[WHAT TO PRODUCE] Copy out the rows word for word, starting at the line that contains "Given: Open PresCare's company LinkedIn link" and continuing through the last of the rows. Omit the pictures.

Records in a dataset:

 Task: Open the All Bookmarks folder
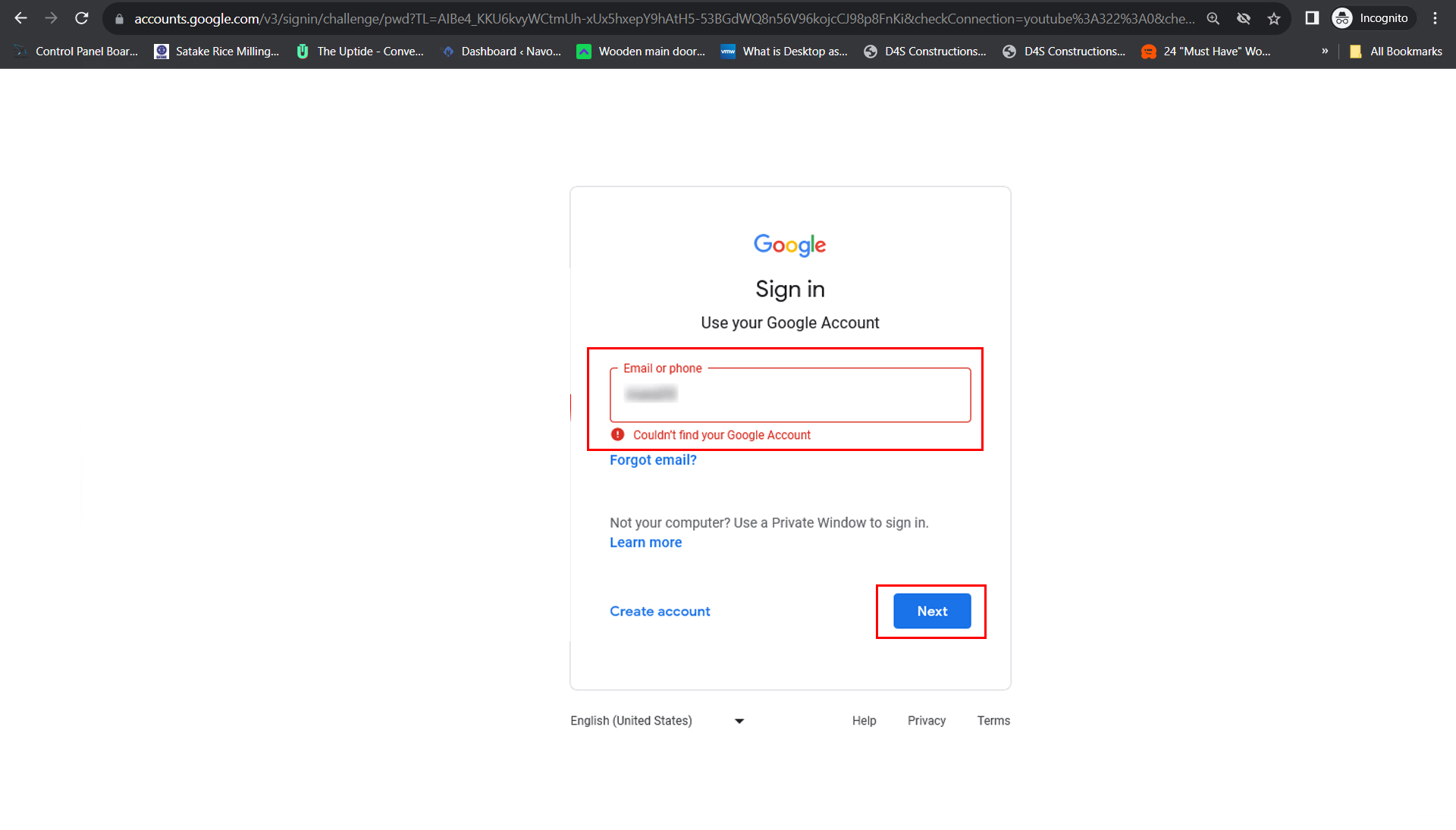1396,52
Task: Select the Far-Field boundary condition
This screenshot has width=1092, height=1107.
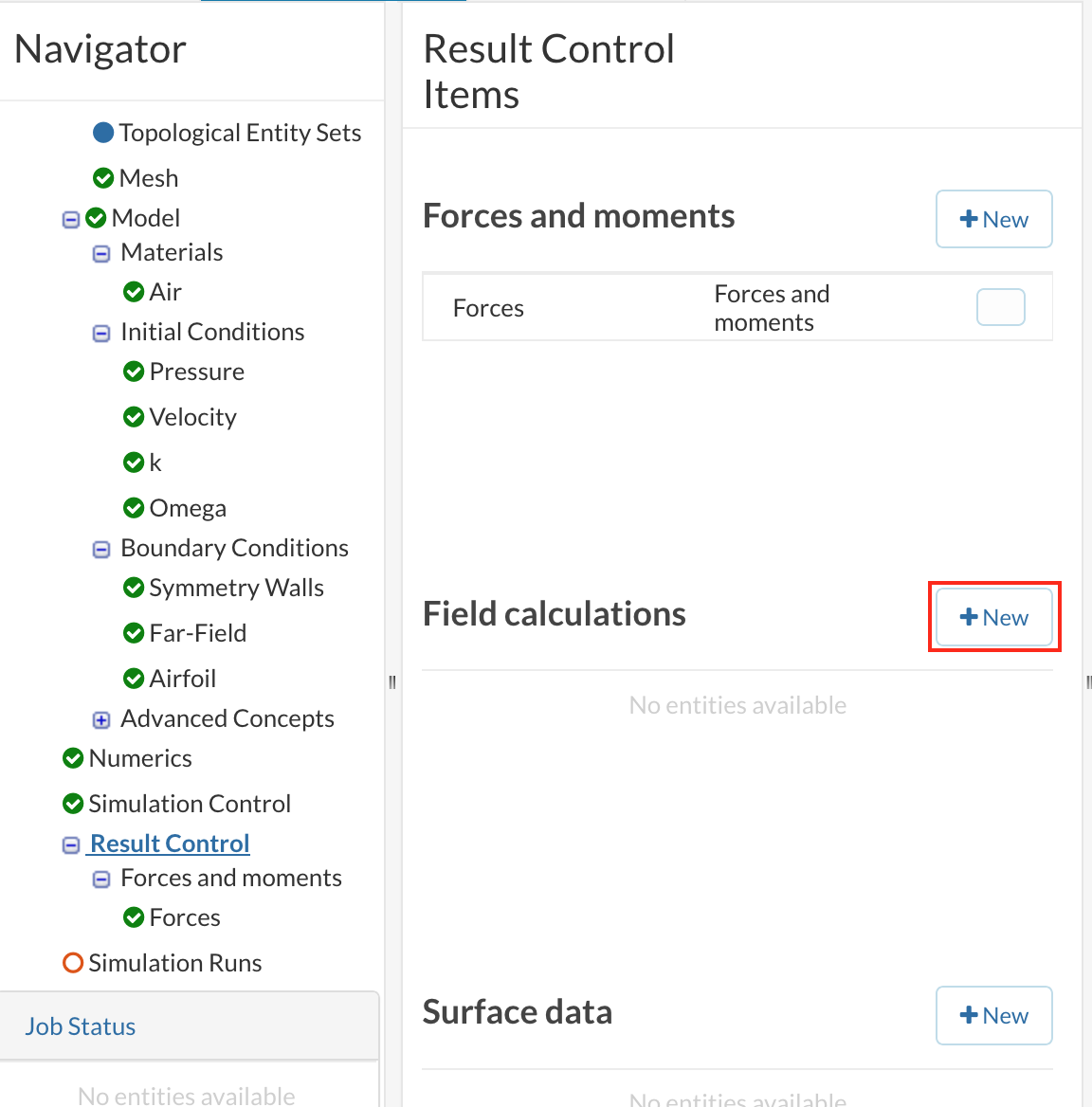Action: [x=197, y=633]
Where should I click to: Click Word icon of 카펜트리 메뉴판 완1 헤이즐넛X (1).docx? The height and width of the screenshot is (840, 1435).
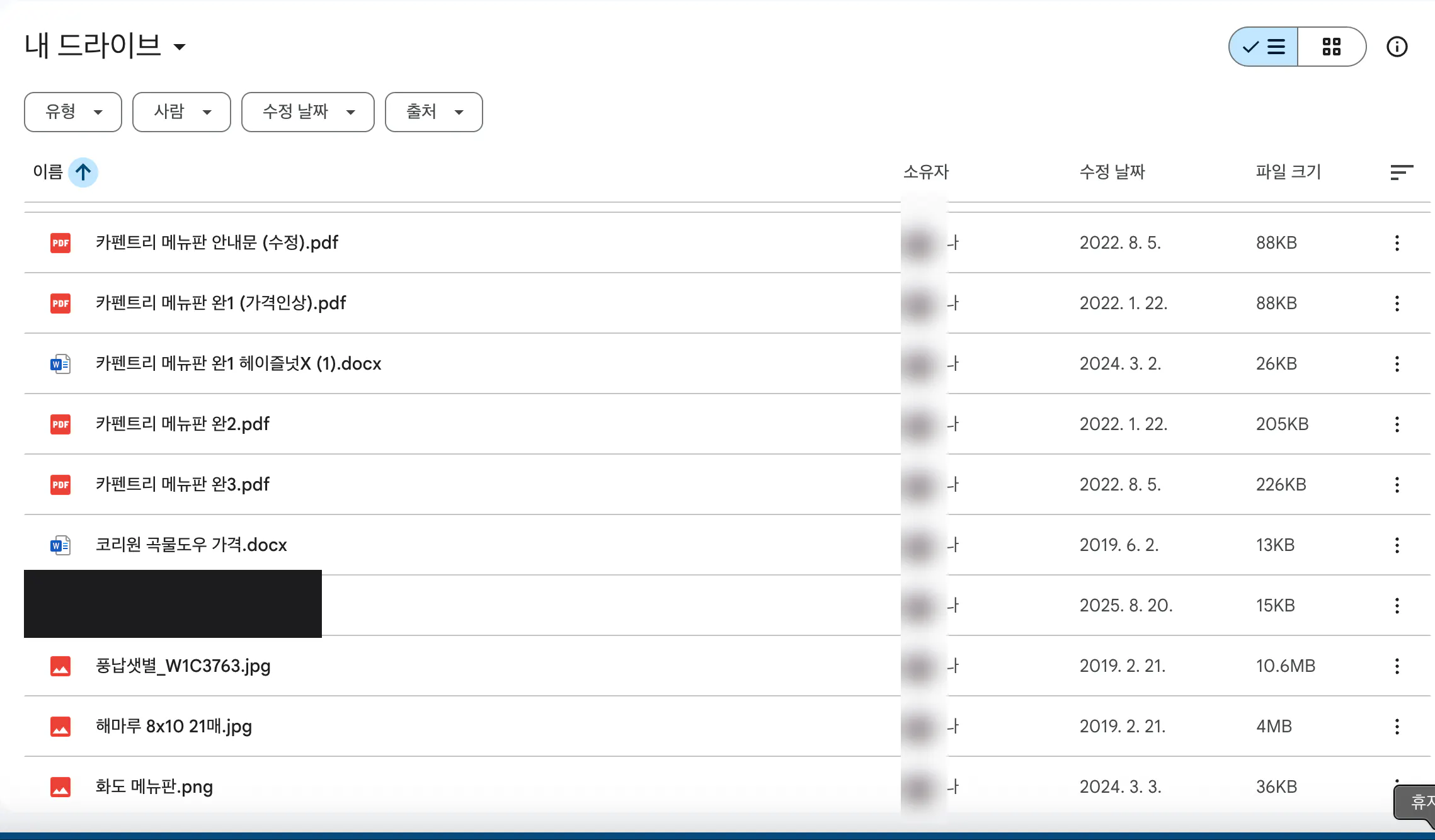(60, 364)
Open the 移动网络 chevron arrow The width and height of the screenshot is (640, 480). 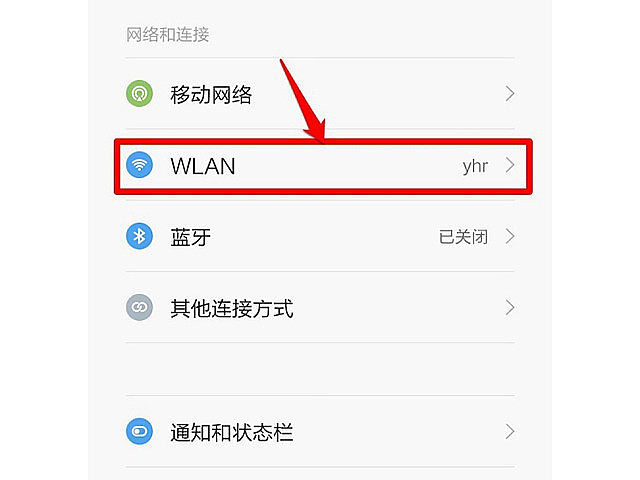coord(510,93)
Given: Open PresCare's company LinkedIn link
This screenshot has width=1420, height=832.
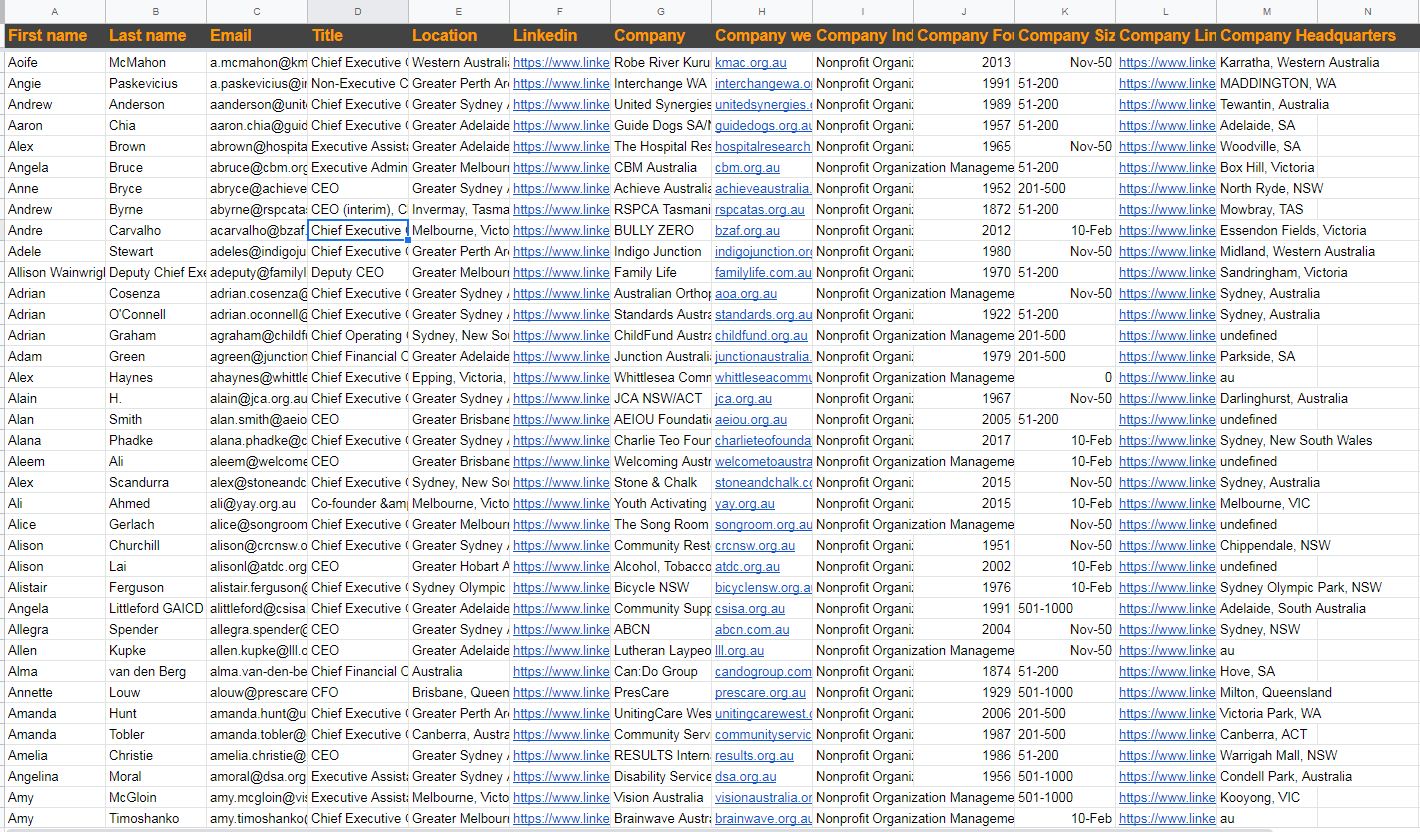Looking at the screenshot, I should pos(1166,692).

[CORRECT OUTPUT]
Given: Open PresCare's company LinkedIn link
This screenshot has width=1420, height=832.
Looking at the screenshot, I should pos(1166,692).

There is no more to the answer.